━━━ Data for review
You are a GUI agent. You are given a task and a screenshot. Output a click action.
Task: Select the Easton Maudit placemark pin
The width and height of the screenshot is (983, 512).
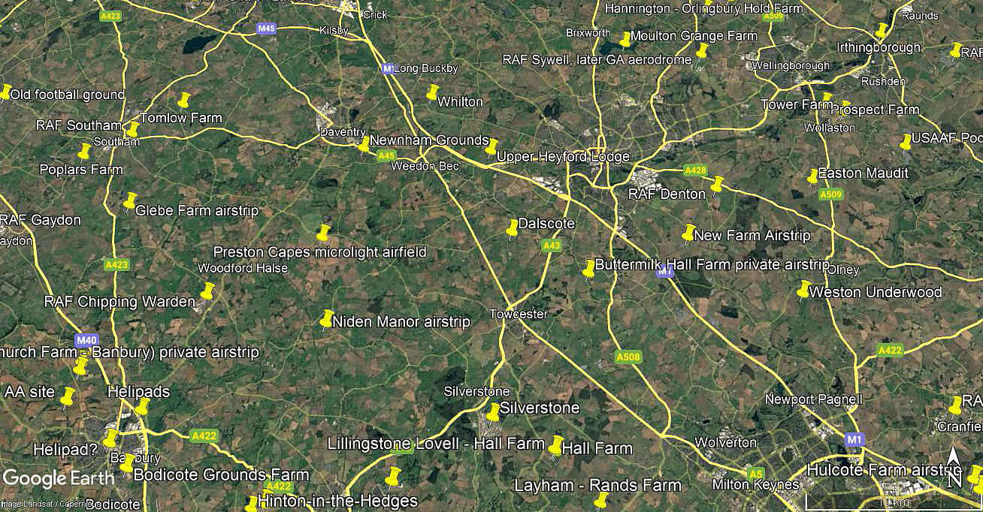(x=812, y=177)
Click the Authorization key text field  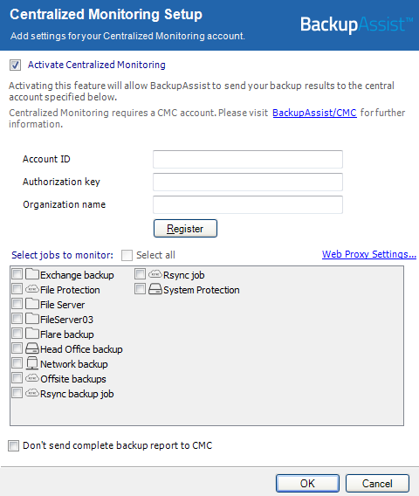click(x=248, y=182)
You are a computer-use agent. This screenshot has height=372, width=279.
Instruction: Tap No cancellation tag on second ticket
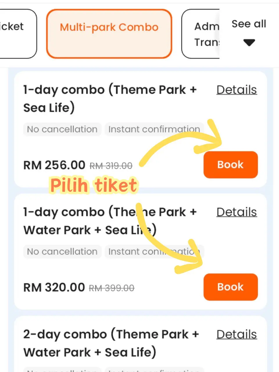pos(62,252)
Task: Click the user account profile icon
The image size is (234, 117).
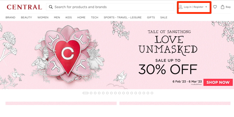Action: point(180,7)
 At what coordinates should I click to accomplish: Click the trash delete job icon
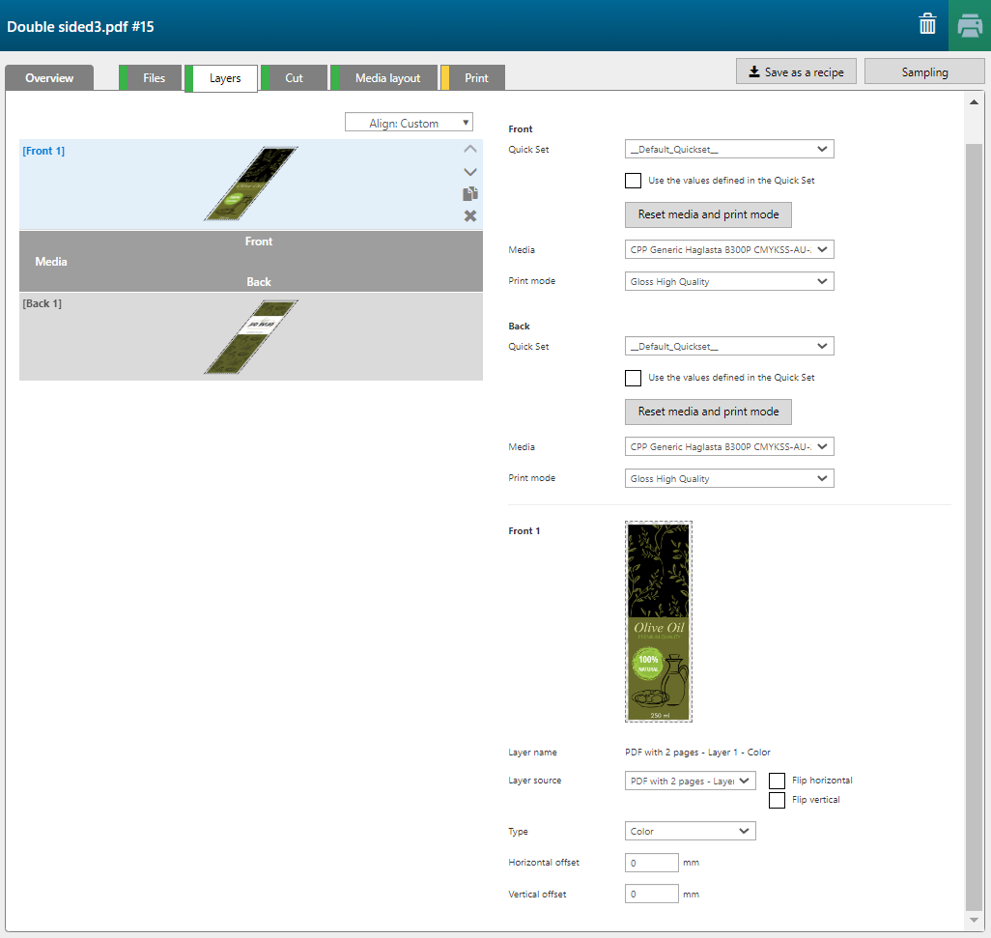(x=927, y=25)
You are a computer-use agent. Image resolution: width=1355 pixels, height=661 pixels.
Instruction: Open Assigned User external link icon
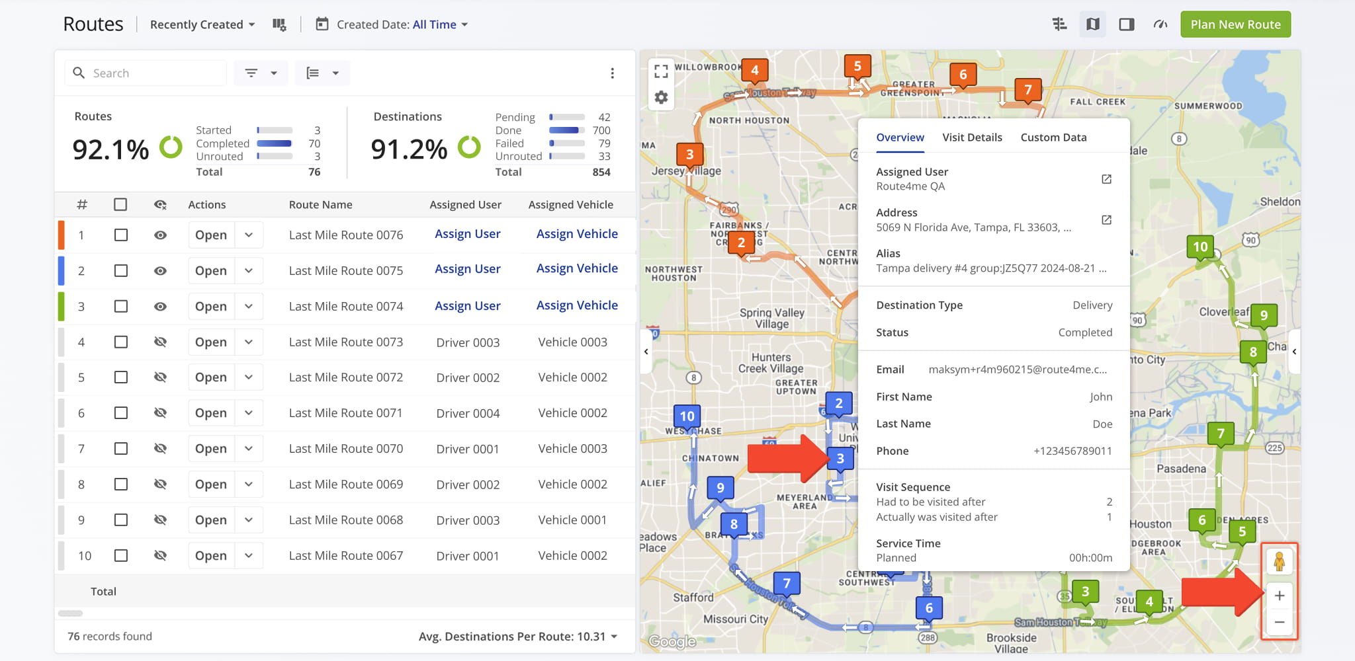tap(1106, 179)
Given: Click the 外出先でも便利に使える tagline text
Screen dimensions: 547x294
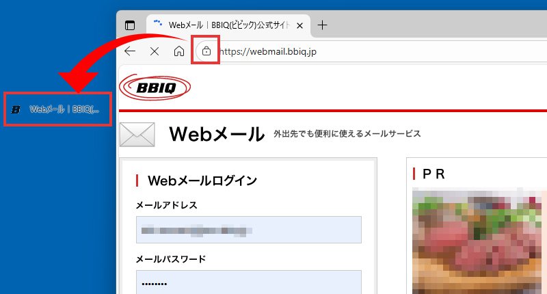Looking at the screenshot, I should [x=347, y=133].
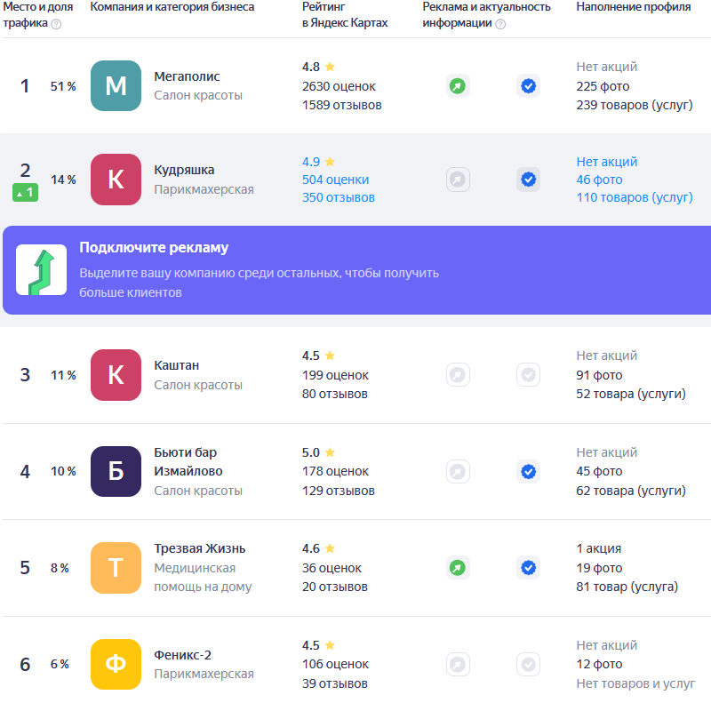Click the green advertising icon for Мегаполис
Viewport: 711px width, 711px height.
tap(457, 86)
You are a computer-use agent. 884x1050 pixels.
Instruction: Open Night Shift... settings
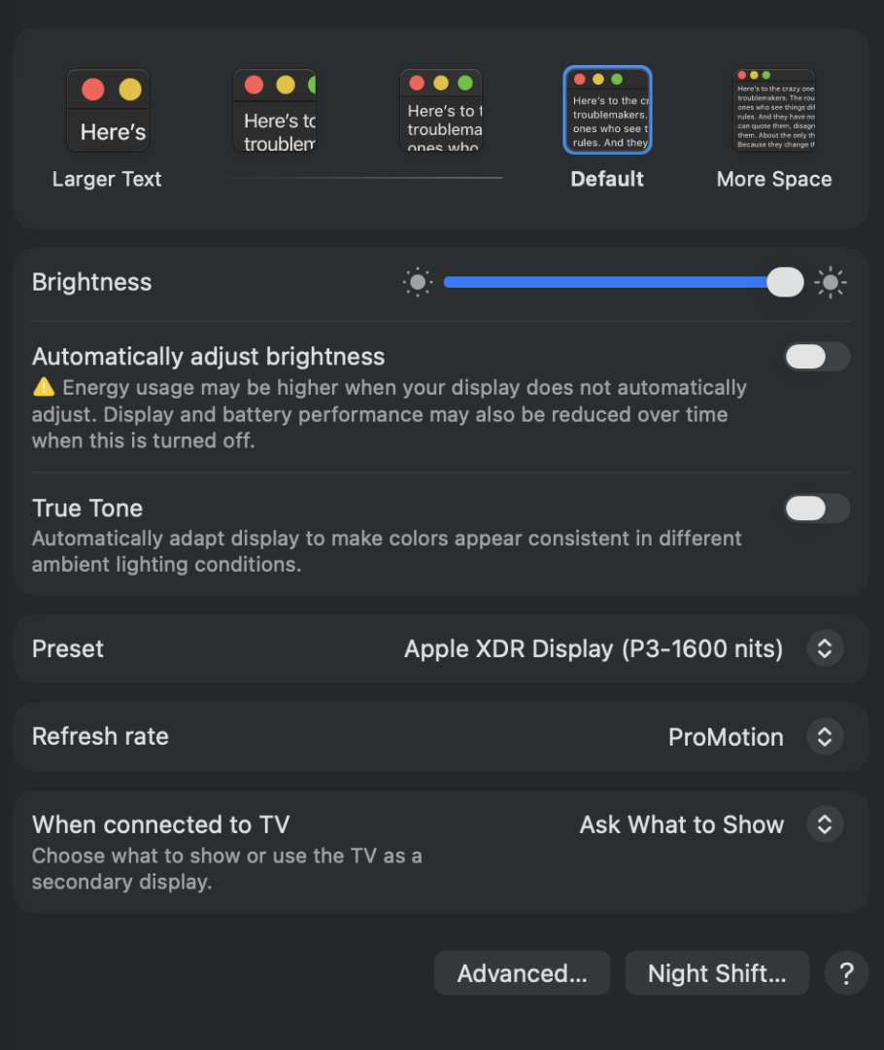[x=717, y=973]
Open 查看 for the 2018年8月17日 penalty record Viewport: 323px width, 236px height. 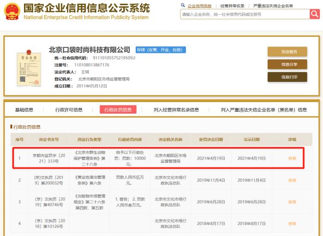point(292,224)
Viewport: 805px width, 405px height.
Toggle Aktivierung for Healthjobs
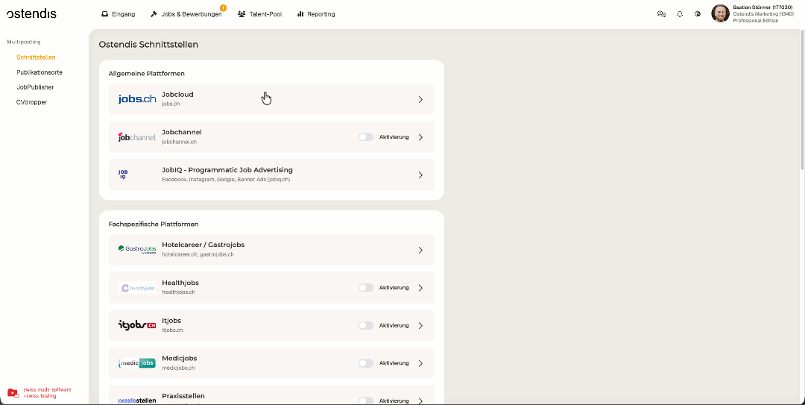365,288
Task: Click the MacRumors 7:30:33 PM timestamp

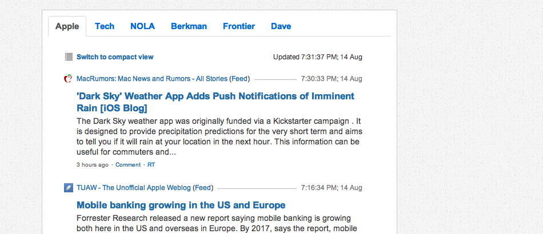Action: (332, 79)
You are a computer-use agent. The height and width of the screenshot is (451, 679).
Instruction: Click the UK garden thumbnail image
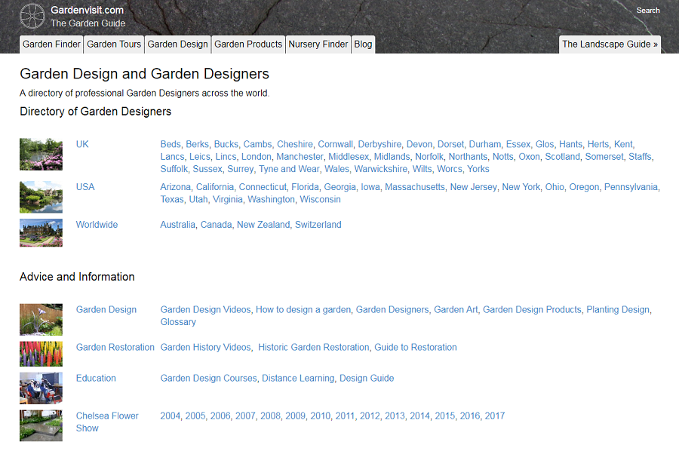pyautogui.click(x=41, y=155)
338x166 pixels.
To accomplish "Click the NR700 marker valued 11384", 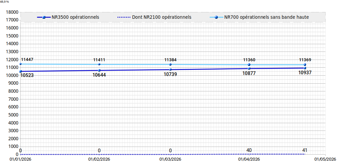I will pyautogui.click(x=171, y=65).
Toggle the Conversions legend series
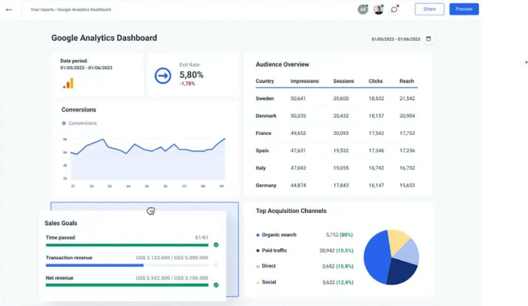Screen dimensions: 528x306 pos(79,123)
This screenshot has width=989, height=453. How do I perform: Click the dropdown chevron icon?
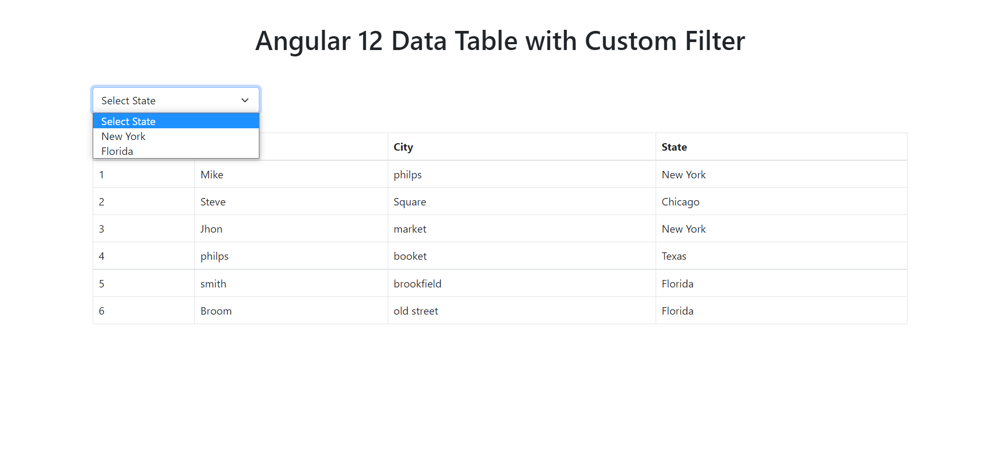[x=245, y=100]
━━━━━━
_Exercise brief_
Copy only what runs above from the line containing "The image size is (234, 117)." through the line containing "You are a computer-use agent. 884x1050", exactly. Leave out the pictures.

_Response_
The image size is (234, 117).
Action: point(180,7)
 At what coordinates should I click to accomplish: Click the trash delete job icon
(x=927, y=25)
You are a computer-use agent. Image resolution: width=1355 pixels, height=661 pixels.
Instruction: Open Assigned User external link icon
tap(1106, 179)
Given: Click the 外出先でも便利に使える tagline text
Screen dimensions: 547x294
Looking at the screenshot, I should [x=347, y=133].
Click the green advertising icon for Мегаполис
Viewport: 711px width, 711px height.
tap(457, 86)
You are a computer-use agent. 884x1050 pixels.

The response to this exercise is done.